W krainie gier i zabaw - otwarte zajęcia świetlicowe
22 maja br. wychowawczynie świetlicy szkolnej p. S. Daszkiewicz i W. Sikorska zorganizowały zajęcia otwarte. Tego dnia zaplanowano gry i zabawy sportowe, które miały odbyć się na boisku szkolnym. Niestety, pogoda spłatała nam figla i na boisko szkolne wyjść nie mogliśmy. Ale zdeterminowane panie uparły się, że wspólna zabawa się odbędzie i całość została przeniesiona do sali gimnastycznej.
Zajęcia miały na celu przede wszystkim propagowanie aktywnych form spędzania czasu wolnego, kształtowanie nawyku dbania o sprawność fizyczną, rozwijanie umiejętności współpracy w zespole, podnoszenie poziomu ogólnej sprawności ruchowej wychowanków świetlicy, wdrażanie do przestrzegania ustalonych reguł, a także promowanie dawnych zabaw i gier podwórkowych.
Wspólna zabawa rozpoczęła się od przywitania grupy świetlicowej poprzez iskierkę przyjaźni.
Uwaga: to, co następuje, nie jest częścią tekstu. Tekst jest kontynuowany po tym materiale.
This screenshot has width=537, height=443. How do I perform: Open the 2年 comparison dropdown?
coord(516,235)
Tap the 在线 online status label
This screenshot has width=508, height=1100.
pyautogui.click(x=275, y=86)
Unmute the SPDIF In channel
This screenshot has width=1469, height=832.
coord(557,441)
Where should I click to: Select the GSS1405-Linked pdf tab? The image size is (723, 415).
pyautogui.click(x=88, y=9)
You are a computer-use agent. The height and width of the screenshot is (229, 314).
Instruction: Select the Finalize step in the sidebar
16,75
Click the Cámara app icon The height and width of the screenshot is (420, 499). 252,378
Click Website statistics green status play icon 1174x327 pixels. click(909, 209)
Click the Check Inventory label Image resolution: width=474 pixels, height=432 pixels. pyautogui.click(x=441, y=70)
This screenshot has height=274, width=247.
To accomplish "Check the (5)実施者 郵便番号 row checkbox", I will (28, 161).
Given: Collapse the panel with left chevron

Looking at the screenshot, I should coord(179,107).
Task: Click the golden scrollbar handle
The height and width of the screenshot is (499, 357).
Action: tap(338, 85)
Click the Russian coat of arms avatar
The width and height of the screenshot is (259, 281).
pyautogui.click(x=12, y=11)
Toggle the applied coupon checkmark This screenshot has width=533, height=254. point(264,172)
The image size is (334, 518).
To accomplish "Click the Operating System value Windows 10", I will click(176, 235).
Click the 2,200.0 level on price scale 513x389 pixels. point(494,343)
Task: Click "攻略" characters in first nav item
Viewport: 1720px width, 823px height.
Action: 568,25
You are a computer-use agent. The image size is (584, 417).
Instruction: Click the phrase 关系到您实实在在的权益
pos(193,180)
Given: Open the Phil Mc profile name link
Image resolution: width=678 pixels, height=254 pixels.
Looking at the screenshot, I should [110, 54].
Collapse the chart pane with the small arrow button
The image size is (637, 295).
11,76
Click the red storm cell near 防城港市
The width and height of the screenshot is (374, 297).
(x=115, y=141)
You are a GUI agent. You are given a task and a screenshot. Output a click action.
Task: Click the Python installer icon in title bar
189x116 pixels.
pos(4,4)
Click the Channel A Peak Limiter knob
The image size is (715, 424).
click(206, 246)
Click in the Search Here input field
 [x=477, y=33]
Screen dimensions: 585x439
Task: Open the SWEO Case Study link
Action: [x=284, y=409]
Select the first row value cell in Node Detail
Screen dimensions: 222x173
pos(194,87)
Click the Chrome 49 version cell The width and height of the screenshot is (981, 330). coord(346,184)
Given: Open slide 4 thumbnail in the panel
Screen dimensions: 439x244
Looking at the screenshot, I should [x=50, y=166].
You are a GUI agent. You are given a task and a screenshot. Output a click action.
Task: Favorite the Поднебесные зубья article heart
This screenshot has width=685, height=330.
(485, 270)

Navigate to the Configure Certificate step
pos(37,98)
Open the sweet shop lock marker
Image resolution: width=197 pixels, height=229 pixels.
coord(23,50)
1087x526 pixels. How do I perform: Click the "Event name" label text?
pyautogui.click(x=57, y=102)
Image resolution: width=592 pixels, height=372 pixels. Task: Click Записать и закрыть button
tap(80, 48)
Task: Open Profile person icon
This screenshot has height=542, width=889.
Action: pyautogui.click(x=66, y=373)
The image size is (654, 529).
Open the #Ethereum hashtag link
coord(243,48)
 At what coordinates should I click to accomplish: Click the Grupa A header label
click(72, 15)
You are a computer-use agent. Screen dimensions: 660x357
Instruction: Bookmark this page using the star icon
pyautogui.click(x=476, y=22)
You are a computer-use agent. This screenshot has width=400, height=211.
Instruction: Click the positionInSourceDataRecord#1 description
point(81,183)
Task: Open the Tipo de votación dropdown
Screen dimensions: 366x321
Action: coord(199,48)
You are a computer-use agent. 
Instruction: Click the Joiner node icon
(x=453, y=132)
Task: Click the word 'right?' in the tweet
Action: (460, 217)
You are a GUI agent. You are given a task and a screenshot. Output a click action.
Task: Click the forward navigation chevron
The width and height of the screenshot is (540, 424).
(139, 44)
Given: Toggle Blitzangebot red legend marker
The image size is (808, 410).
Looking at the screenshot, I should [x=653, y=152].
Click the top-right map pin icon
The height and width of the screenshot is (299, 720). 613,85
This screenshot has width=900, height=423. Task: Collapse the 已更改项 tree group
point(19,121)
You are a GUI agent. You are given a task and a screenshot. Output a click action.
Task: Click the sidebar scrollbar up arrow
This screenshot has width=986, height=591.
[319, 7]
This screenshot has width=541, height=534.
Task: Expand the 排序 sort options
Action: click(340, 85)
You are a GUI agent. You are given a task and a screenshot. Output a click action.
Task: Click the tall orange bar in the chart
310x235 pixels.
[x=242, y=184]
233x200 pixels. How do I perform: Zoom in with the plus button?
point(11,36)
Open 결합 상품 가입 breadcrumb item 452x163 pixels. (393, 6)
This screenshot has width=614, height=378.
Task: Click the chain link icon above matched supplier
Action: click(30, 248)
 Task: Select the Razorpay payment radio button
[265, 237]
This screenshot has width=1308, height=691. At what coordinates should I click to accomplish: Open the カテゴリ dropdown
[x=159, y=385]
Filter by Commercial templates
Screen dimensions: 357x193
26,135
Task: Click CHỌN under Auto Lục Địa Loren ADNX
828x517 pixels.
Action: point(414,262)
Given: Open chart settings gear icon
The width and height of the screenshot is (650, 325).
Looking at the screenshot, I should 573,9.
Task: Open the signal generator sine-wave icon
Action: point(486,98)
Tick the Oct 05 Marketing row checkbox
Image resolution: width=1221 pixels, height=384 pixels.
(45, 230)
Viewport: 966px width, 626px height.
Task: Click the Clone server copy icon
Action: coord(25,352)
Pierwszą zabawą, na ożywienie grupy, był berek, jednak nie taki tradycyjny, a z wykorzystaniem szarf, które pełniły funkcję ogonków. Zadaniem bawiących się było zdobycie jak największej liczby "ogonków". Ponadto w programie zajęć zaplanowane były takie zabawy jak: rycerski pojedynek, przeprawa przez rzekę, szereg zabaw z chustą animacyjną oraz dawne zabawy podwórkowe - gra w klasy, szczur, raz dwa trzy Flinston, ziemniak. Tego dnia w świetlicy było wyjątkowo gwarno i wesoło. Nikt nie narzekał na nudę, a czas oczekiwania na rodziców upłynął bardzo szybko.
Dzieciom najbardziej spodobały się dawne zabawy podwórkowe. Obie grupy świetlicowe zapowiedziały, że do końca roku szkolnego będą grać w świetlicy szkolnej w klasy i Flinstona, co ucieszyło obie panie organizatorki zajęć otwartych. Bo przecież o to głownie chodziło, żeby zaszczepić w dzieciach chęć do spędzania czasu wolnego na powietrzu i ruchu.